The global-scale CaMa-Flood model has high computational efficiency and greatly improves the simulation of peak flow with realistic surface water dynamics [46]. By coupling the CaMa-Flood model with GRAFO-derived runoff in addition to GLDAS results, monthly modeled flow discharge is obtained along the Yangtze River with a high spatial resolution of $0.1°\times 0.1°$.

3.2.4. Flood Potential Index

To monitor the large-scale flood event in the Yangtze River basin, this study calculates flood potential index (FPI) according to Reager and Famiglietti [23]:

$$\mathrm{FPA}\left(\mathrm{t}\right)=\mathrm{P}\left(\mathrm{t}\right)-\left({\mathrm{TWSA}}_{\max }-{\mathrm{TWSA}}_{\mathrm{t}-1}\right)$$

(10)

$$\mathrm{FPI}\left(\mathrm{t}\right)=\frac{\mathrm{FPA}\left(\mathrm{t}\right)}{{\mathrm{FPA}}_{\max }}$$

(11)

where FPA(t) (mm) is the flood potential amount of the specific month that indicated the capacity of storing the potential rainfall into the land. P(t) (mm) is the remote sensing precipitation of the corresponding month. ${\mathrm{TWSA}}_{\max }$ and ${\mathrm{TWSA}}_{\mathrm{t}-1}$ (mm) represent the maximum GRAFO TWSA and the previous month’s value during the period from June 2018 to October 2020, respectively. The regional terrestrial storage ability is expressed as the difference between ${\mathrm{TWSA}}_{\max }$ and ${\mathrm{TWSA}}_{\mathrm{t}-1}$. ${\mathrm{FPA}}_{\max }$ represents the highest difference between precipitation and regional storage variability (i.e., FPA(t)) during the same period.
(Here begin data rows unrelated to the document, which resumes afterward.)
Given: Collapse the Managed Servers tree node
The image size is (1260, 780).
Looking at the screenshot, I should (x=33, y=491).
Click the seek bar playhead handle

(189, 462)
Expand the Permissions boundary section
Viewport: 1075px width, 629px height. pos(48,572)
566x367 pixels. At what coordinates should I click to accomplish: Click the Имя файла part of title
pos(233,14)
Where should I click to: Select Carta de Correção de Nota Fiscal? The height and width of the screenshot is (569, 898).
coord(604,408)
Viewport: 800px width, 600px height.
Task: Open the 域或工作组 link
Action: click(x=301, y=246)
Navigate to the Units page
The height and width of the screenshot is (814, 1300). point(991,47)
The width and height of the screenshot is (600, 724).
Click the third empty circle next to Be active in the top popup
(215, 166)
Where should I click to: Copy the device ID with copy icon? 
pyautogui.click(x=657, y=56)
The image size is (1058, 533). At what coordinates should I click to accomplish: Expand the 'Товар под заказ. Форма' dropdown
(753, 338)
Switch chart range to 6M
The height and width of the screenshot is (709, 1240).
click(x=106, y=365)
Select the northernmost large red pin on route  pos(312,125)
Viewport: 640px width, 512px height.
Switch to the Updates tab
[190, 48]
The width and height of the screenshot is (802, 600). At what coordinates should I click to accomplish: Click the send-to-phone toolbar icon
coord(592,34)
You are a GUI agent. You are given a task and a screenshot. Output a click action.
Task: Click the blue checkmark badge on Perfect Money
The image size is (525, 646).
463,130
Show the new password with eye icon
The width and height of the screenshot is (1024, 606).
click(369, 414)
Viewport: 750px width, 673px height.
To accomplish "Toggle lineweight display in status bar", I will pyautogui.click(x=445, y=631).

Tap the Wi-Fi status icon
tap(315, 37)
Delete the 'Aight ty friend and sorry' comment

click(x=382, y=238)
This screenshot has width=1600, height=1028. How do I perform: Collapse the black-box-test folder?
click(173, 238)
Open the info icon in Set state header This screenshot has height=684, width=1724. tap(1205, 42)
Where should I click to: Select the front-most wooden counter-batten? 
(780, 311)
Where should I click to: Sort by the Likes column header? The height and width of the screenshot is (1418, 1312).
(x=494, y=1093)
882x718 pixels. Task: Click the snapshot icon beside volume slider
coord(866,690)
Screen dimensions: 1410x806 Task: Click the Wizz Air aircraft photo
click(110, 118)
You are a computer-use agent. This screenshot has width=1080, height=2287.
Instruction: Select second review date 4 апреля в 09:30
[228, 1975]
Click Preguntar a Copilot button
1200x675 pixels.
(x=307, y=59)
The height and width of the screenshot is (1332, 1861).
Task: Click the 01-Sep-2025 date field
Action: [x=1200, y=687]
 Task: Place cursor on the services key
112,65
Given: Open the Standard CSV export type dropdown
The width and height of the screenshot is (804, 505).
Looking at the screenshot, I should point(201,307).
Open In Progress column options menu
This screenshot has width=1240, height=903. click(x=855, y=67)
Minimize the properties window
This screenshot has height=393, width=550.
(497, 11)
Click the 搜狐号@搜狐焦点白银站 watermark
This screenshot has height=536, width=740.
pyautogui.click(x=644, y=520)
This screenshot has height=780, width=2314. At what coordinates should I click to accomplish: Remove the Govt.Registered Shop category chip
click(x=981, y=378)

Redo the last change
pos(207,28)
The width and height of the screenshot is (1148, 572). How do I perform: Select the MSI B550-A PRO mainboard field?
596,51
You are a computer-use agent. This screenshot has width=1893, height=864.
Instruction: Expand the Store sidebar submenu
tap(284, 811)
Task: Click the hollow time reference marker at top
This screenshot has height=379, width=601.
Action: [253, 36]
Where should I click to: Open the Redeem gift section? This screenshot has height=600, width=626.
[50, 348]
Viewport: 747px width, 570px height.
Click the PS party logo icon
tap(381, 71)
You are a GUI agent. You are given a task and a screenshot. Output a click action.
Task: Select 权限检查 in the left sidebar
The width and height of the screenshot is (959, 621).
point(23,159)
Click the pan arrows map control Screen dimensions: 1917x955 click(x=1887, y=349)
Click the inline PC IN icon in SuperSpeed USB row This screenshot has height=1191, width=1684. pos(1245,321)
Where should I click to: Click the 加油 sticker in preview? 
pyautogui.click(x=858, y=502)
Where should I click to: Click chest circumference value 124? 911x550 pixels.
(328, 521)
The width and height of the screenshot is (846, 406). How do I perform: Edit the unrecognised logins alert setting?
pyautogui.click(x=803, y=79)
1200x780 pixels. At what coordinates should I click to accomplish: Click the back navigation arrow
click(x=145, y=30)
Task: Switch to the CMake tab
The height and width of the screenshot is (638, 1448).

A larger FPI(t) donates the higher possibility of flood.

3.2.5. Time Series Decomposition

We also apply the seasonal trend decomposition using local regression (STL) to de-seasonalize the monthly time series of precipitation and GRAFO-derived discharge from July 2018 to October 2020. The STL proposed by Cleveland et al. [47] is a robust time series decomposing method, which decomposes the original time series into three components, including trend, seasonal, and residual series as follows:

$$Y=Y_{trend}+Y_{seasonal}+Y_{residual}$$

(12)

where $Y$ is the original time series of precipitation or runoff, $Y_{trend}$, $Y_{seasonal}$ and $Y_{residual}$ refer to the trend components, seasonal cycle, and residual signals of $Y$, respecyively.

4. Results

4.1. Uncertainty Analysis

An ANOVA approach is adopted to quantify the relative contribution of different hydrological variables and their interactions to the overall uncertainty in runoff estimates, and the standard deviation was calculated to represent their respective variability. Figure 2 presents multiple time series of precipitation, evapotranspiration, and GRAFO-derived TWSA in the Yangtze River basin between June 2018 and October 2020. The precipitation, TWSA, and evapotranspiration present a similar pattern that decreases to the lowest in December 2019 and reaches to the highest in July 2020. Regional precipitation from CLSM, VIC, and Noah models of GLDAS show nearly no difference all the time. The discrepancy between GLDAS precipitation and GPM products during the dry season is relatively larger than that during the wet season. The results also indicate that the VIC-modeled evapotranspiration presents an overall underestimation of about 15 mm than other GLDAS outputs, with slight differences between GLEAM, CLSM, and Noah results. In terms of TWSA, two mass concentration blocks solutions are generally higher than spherical harmonics products, although they are in good agreement.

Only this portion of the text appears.